▶ TEXTE FOURNI:
Mauricio au noviciat de Suriyaco (mai 1971 – janvier 1972)

 

Témoignage d'Arturo :

arturo-y-julioJ'ai connu Mauricio Silva pendant un voyage en Uruguay. En chemin, il m'a parlé de son désir d'une vie plus pauvre et plus proche des pauvres. Depuis ce temps-là, a commencé notre relation qui s'est approfondie surtout pendant son noviciat en Argentine, à Suriyaco.

A Suriyaco, il était impossible de trouver facilement du travail manuel ! Or le travail est une caractéristique de la vie religieuse des Frères de l'Evangile. Mauricio avait fait ce choix du travail, et manifestait de l'impatience. Finalement l'occasion se présenta de travailler dans un atelier situé à 10 km. Mauricio accepta de faire 5 heures de marche quotidienne seulement pour aller et venir au travail.

 

Témoignage de Julio :

Suriyaco, 3 septembre 1971

Voici quatre mois que je suis ici. Suriyaco est un petit coin perdu dans la province la plus pauvre d'Argentine - à la limite de ce qui fut, il y a cinq siècles l'empire inca. Tout prêt de notre " ranchito", il y a une énorme pierre lisse dans laquelle sont creusés deux trous cylindrique dans lesquels les femmes écrasaient le maïs. C'est beau que notre fraternité d'adoration soit présente ici dans le lieu où se passa le meilleur de notre histoire, et là où celle-ci semble se maintenir. Je pense que tous les frères qui passeront par ici auront ainsi l'occasion de méditer sur ce que doit être notre mission d'Eglise en Amérique Latine.

Nous habitons dans un vieux moulin abandonné que nous ont prêté les propriétaires et nous avons aménagé peu à peu. Tel qu'il est maintenant, il est très propre et très sympathique. L'endroit est très beau. Au début nous vivions à deux, Arturo et moi ; au bout d'un mois, est arrivé Mauricio qui a commencé son noviciat le jour de la Pentecôte. Arturo travaille dans un petit jardin qui produit déjà toutes sortes de légumes et de verdures. Maurice travaille dans un village voisin dans une petite fabrique de mosaïques - il a très bien appris le métier. Moi j'ai pris une petite ferme abandonnée, en qualité de "métayer" c'est-à-dire que tout ce qui est produit est partagé avec le propriétaire : noix, caroubes, figues, pêches, vigne.

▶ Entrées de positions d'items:

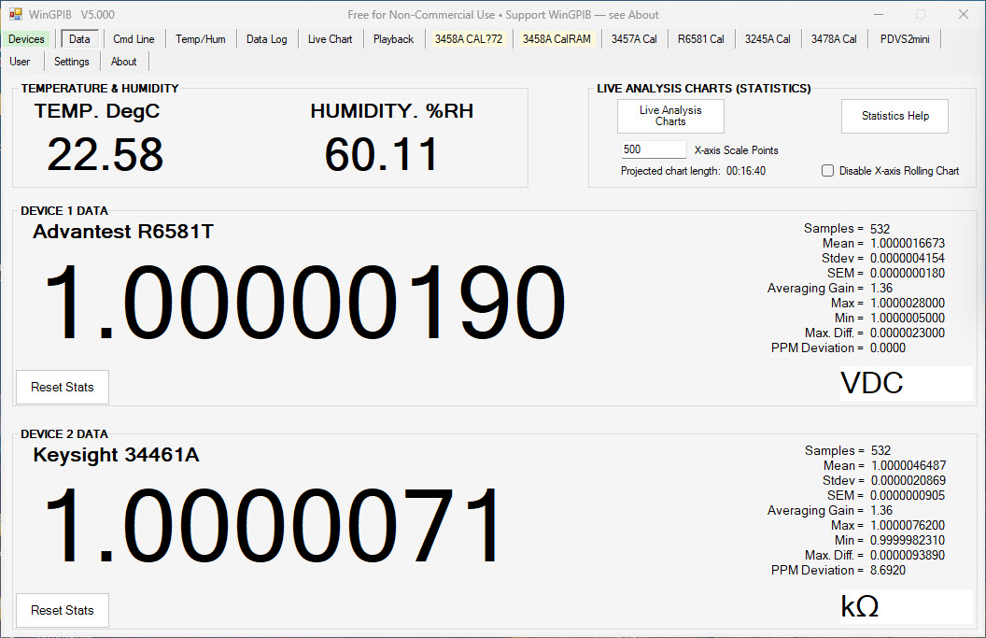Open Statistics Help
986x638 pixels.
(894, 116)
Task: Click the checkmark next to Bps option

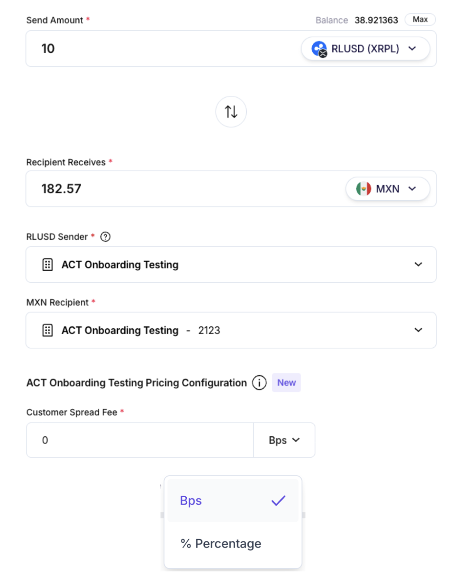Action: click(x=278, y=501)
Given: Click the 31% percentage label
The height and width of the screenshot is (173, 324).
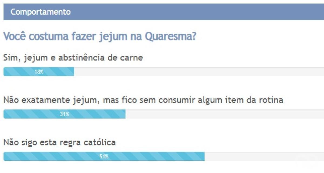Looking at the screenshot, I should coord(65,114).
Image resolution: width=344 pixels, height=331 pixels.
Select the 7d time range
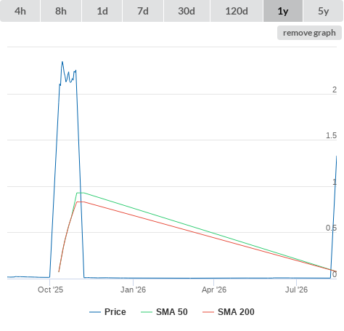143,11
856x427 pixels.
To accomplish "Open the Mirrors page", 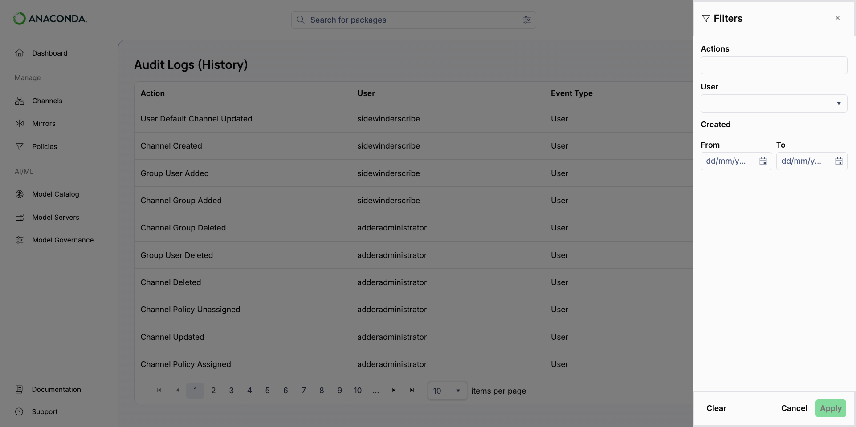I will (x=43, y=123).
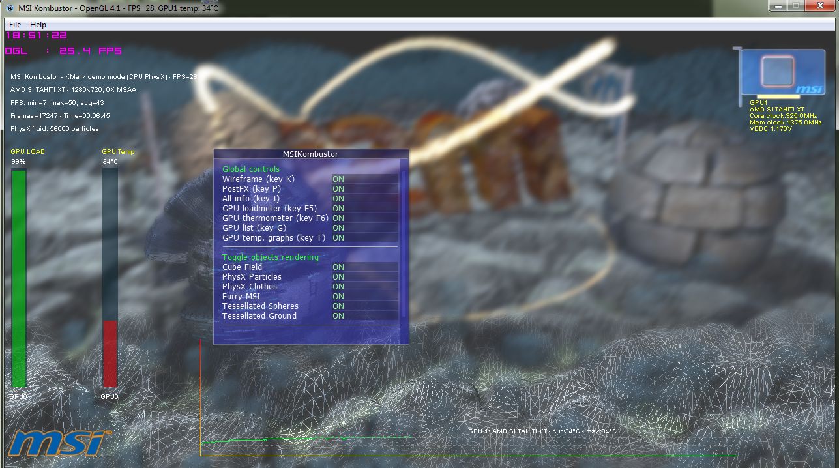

▶ CONSIGNE ÉCRITE 1: Recopiez fidèlement le passage du texte sur Mauricio à Suriyaco qui commence par les mots contenant « Mauricio au noviciat » et se termine par « venir au travail. ».
▶ CONSIGNE ÉCRITE 2: Prolongez le texte sur le noviciat de Mauricio à Suriyaco en reprenant juste après sa dernière phrase.

▶ RÉPONSE 1:
Mauricio au noviciat de Suriyaco (mai 1971 – janvier 1972)

 

Témoignage d'Arturo :

arturo-y-julioJ'ai connu Mauricio Silva pendant un voyage en Uruguay. En chemin, il m'a parlé de son désir d'une vie plus pauvre et plus proche des pauvres. Depuis ce temps-là, a commencé notre relation qui s'est approfondie surtout pendant son noviciat en Argentine, à Suriyaco.

A Suriyaco, il était impossible de trouver facilement du travail manuel ! Or le travail est une caractéristique de la vie religieuse des Frères de l'Evangile. Mauricio avait fait ce choix du travail, et manifestait de l'impatience. Finalement l'occasion se présenta de travailler dans un atelier situé à 10 km. Mauricio accepta de faire 5 heures de marche quotidienne seulement pour aller et venir au travail.

▶ RÉPONSE 2:
Notre arrivée dans le diocèse de la Rioja fut bien accueillie par l'Evêque et par tous les prêtres qui nous ont aidés et nous aident de tout leur possible. On sent que "toute" l'Eglise nous a adoptés avec joie et c'est bon.

 

Témoignage de René Voillaume, alors prieur :

 Argentine, Janvier 1972

Tous les frères d'Argentine se sont donnés rendez-vous à Cordoba pour le milieu de la journée du vendredi 31 décembre 1971. Avec Arturo, je prends l'avion pour Córdoba où Nelio nous attendait.

Nous essayons de voir l'évêque, mais il n'est pas là, et Nelio nous emmène chez lui. C'est un très pauvre quartier, un vrai bidonville. Nelio vit dans une baraque couverte de tôles, dans deux pièces qu'il partage avec deux jeunes gens qui travaillent avec lui au service du ramassage des ordures de la ville. Ils sont aussi tous les trois très engagés dans un travail de conscientisation et de développement de la population de leur quartier. Il n'y a pas de chapelle ni d'oratoire. Au fond, c'est un essai d'insertion solitaire, de la part des frères. Je pense que cette expérience leur était nécessaire pour la maturation de leur vocation, mais qu'elle ne saurait se prolonger, comme ils le reconnaissent d'ailleurs volontiers. La Fraternité d'Amérique Latine est fortement marquée par un engagement très sérieux au service des plus pauvres et en leur faveur.

Vers midi, les frères arrivent les uns après les autres de toutes les directions : Mario et Enrique viennent de Fortin Olmos; Marcelo, Hector, Francis, Rogelio, Cesar et Joséito viennent de Buenos Aires. Nous prenons un autobus dans l'après-midi, en direction des montagnes où nous arrivons après une centaine de kilomètres, à la maison de retraite située près de Molinari.

On s'y installe et on fête déjà ce soir le changement d'année. Nous y retrouvons Julio, Jorge et Mauricio, venus de Suriyaco. Il ne manque que Max et Roger qui arriveront plus tard.

Le climat de la réunion fut tout de suite fraternel, détendu et empreint d'une totale franchise. Je crois qu'on s'est tous profondément rencontrés.

Cependant, il faut avoir la franchise de le dire, le degré d'engagement des fraternités d'Argentine, s'il doit être un témoignage évangélique d'amour et de justice sans compromission et en totale fidélité au Christ, comporte aussi le risque de se laisser prendre par un climat idéologique, qui affaiblirait peu à peu le sens de la vérité et la vigueur de leur foi. Une des premières conséquences en serait un sentiment d'indifférence pour la prière, dont on percevrait de moins en moins l'utilité, face à une conception trop uniquement politique de la libération des hommes.

Les frères sont bien conscients de ces risques et décidés à demeurer fidèles à toutes les exigences de leur vocation. Je ne m'étends pas sur ces questions que je développe longuement dans le travail que je suis en train de rédiger.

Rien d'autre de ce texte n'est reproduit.